A series of records
>>>>
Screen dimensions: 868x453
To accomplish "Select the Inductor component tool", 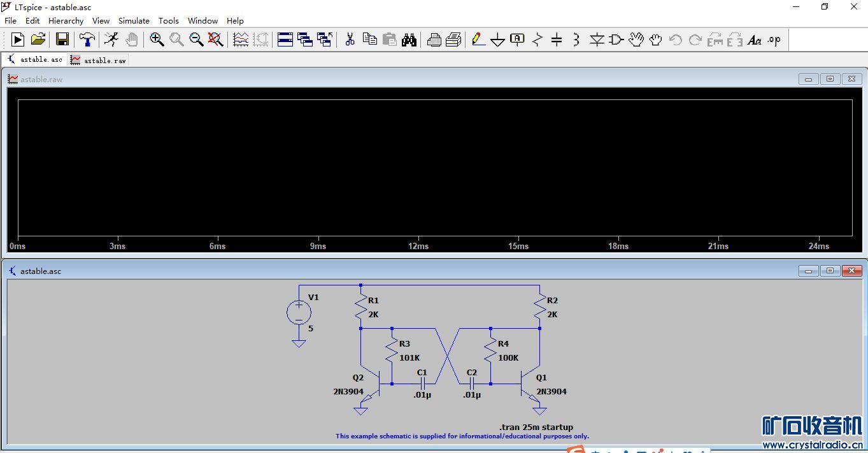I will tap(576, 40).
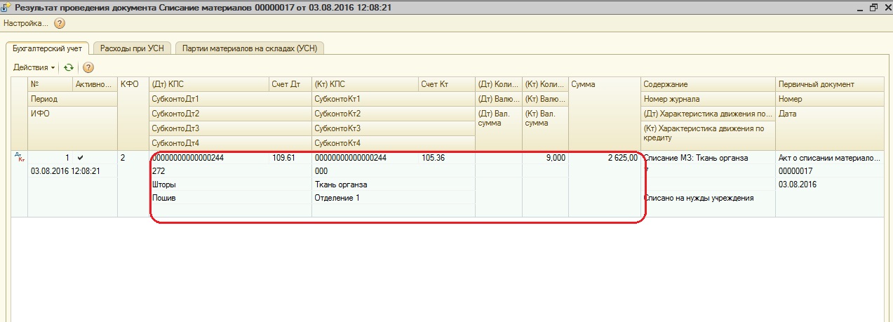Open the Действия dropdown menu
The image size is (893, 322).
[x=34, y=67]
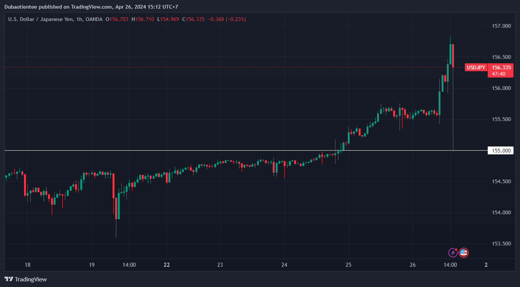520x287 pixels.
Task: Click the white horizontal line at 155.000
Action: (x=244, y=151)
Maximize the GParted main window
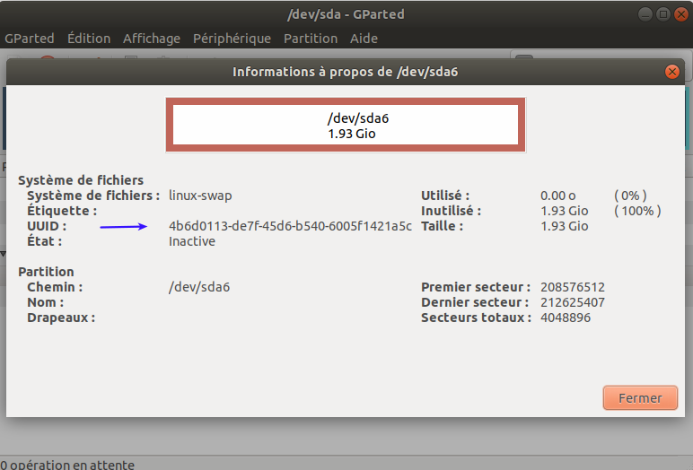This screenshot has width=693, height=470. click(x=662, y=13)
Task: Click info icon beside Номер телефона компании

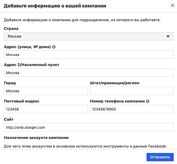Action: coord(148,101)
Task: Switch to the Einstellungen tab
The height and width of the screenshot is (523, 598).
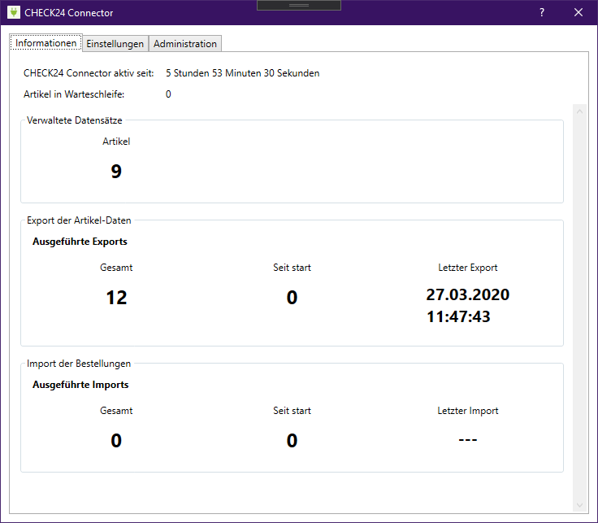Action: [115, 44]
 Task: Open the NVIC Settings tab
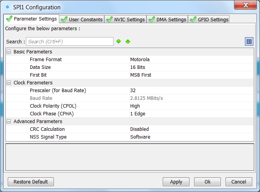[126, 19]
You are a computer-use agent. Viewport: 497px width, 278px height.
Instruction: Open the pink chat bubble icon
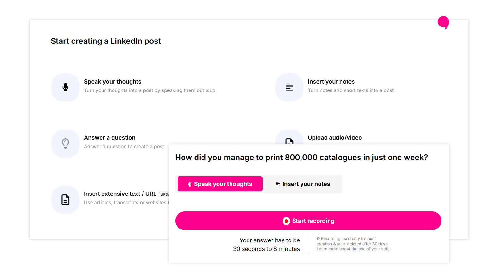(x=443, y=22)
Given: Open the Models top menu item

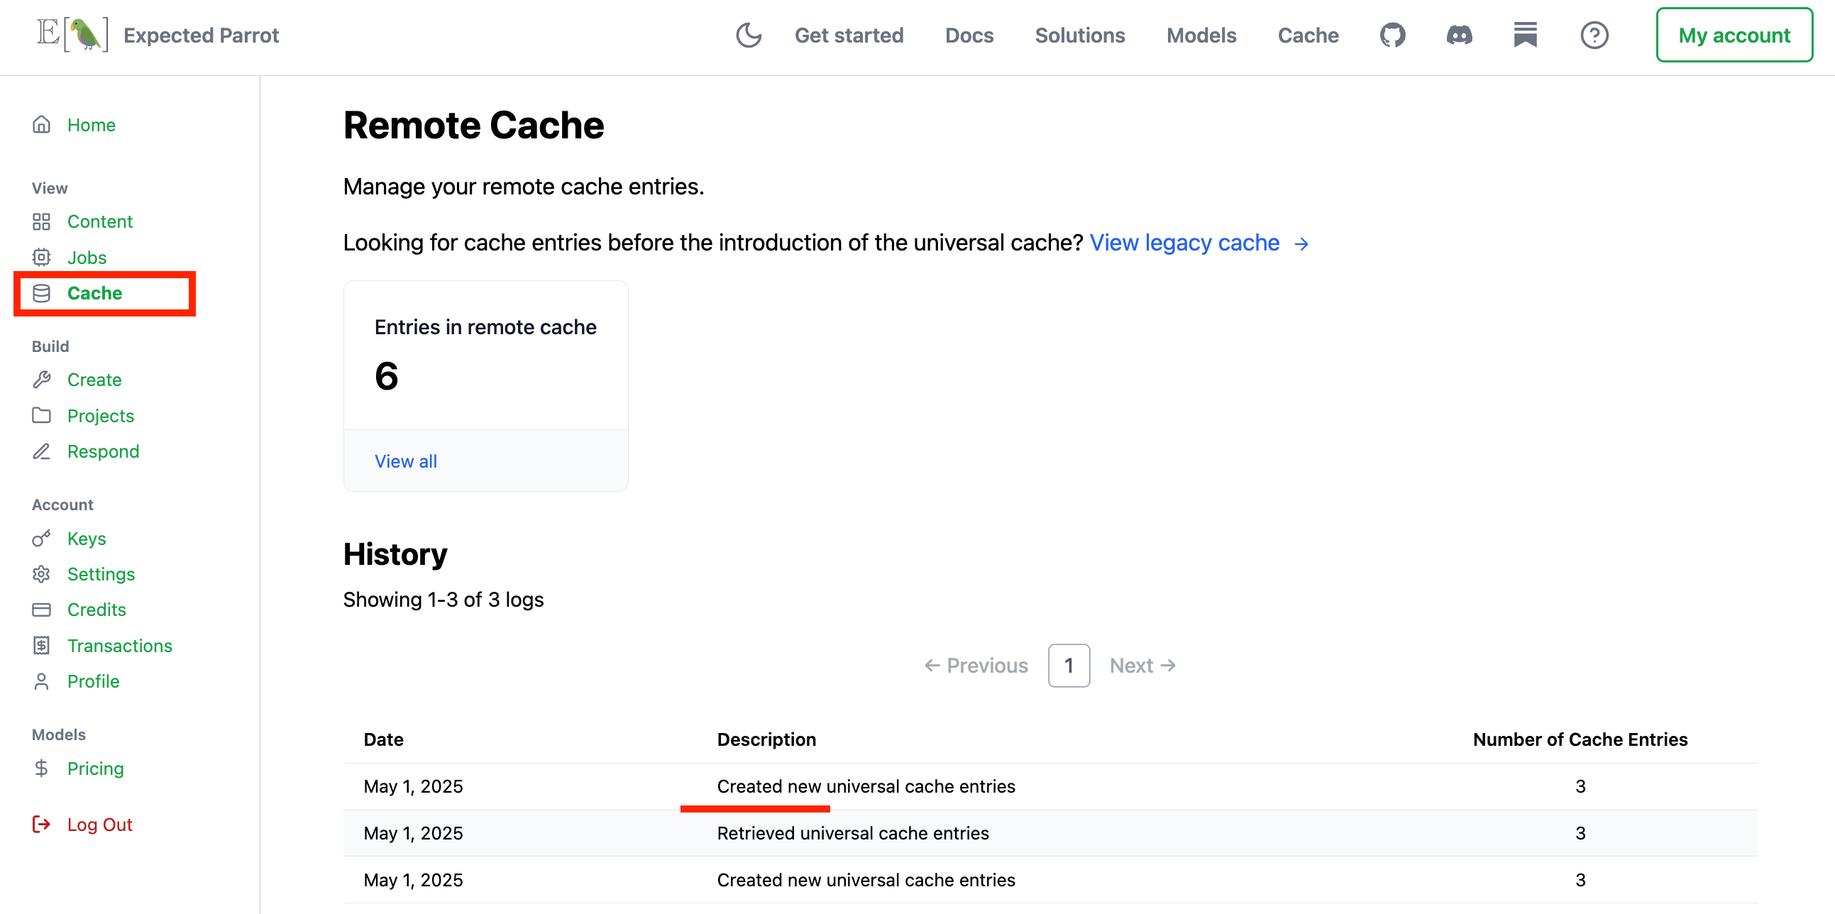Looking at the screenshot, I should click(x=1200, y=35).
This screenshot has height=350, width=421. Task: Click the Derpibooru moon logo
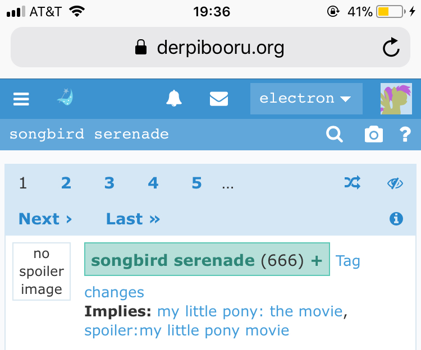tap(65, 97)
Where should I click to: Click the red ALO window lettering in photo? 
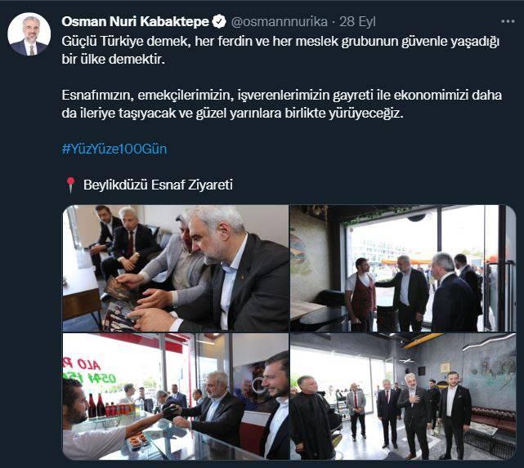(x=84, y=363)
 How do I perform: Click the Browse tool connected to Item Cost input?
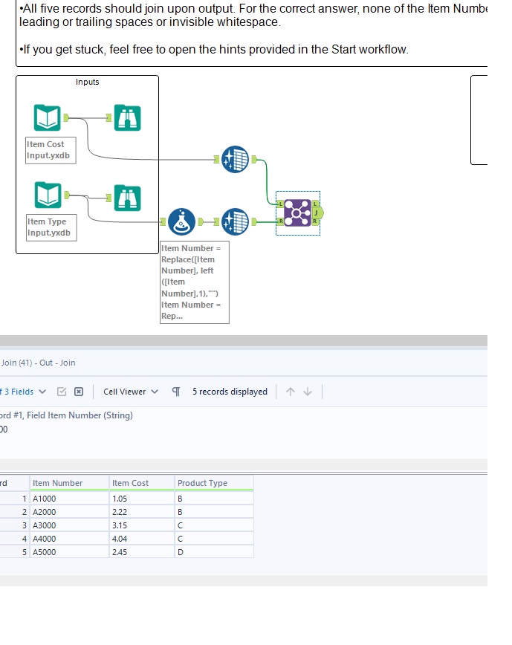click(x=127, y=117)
<<<<
> **OBJECTIVE**
Reproduce the records word for word, starting with the line that contains "Task: Switch to the Einstellungen tab" and going on through the last line of the records. Leave the pictures out of your answer.

> **SOLUTION TO THIS PROBLEM**
Task: Switch to the Einstellungen tab
The height and width of the screenshot is (523, 598).
Action: [115, 44]
 Task: Open the NVIC Settings tab
[126, 19]
You are a computer-use agent. Viewport: 497px width, 278px height.
Instruction: Open the pink chat bubble icon
(x=443, y=22)
Given: Open the Models top menu item

Looking at the screenshot, I should click(x=1200, y=35).
This screenshot has height=350, width=421. Task: Click the Derpibooru moon logo
tap(65, 97)
Where should I click to: Click the red ALO window lettering in photo? 
(x=84, y=363)
 How do I perform: Click the Browse tool connected to Item Cost input?
click(x=127, y=117)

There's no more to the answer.